■ GOAL OF THE EXERCISE ■
Repeat only the lines from the one holding "Easy vegan ceasar salade met sperzieboontjes (177, 708)" down to the last line of the listing below, including both of those lines.

--------

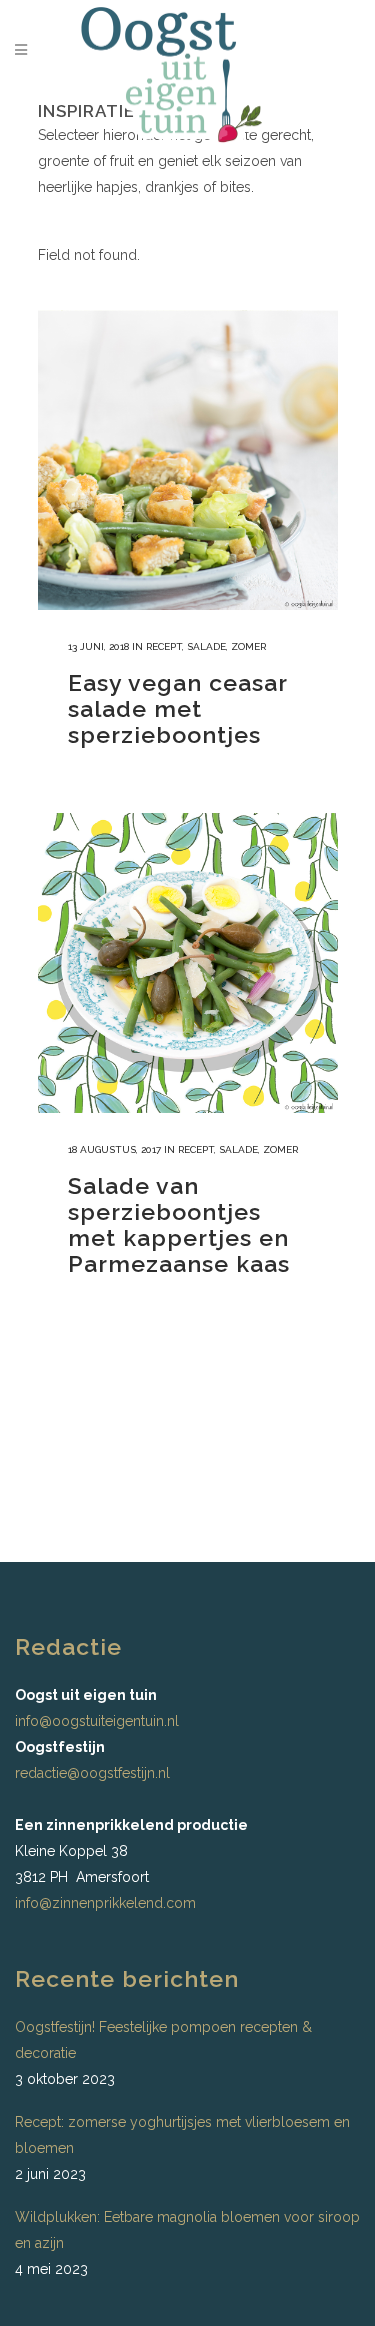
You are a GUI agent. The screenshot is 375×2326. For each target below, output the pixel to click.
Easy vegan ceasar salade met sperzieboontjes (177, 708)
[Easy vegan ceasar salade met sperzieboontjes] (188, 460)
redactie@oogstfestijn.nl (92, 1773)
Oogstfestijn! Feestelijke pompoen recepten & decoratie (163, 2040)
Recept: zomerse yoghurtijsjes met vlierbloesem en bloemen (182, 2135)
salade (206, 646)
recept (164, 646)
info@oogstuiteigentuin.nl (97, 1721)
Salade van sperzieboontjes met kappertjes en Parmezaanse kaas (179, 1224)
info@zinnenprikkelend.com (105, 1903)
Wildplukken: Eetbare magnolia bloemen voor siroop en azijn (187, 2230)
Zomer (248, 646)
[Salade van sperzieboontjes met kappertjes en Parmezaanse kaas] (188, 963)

--------

■ SOLUTION BELOW ■
Easy vegan ceasar salade met sperzieboontjes (177, 708)
[Easy vegan ceasar salade met sperzieboontjes] (188, 460)
redactie@oogstfestijn.nl (92, 1773)
Oogstfestijn! Feestelijke pompoen recepten & decoratie (163, 2040)
Recept: zomerse yoghurtijsjes met vlierbloesem en bloemen (182, 2135)
salade (206, 646)
recept (164, 646)
info@oogstuiteigentuin.nl (97, 1721)
Salade van sperzieboontjes met kappertjes en Parmezaanse kaas (179, 1224)
info@zinnenprikkelend.com (105, 1903)
Wildplukken: Eetbare magnolia bloemen voor siroop en azijn (187, 2230)
Zomer (248, 646)
[Salade van sperzieboontjes met kappertjes en Parmezaanse kaas] (188, 963)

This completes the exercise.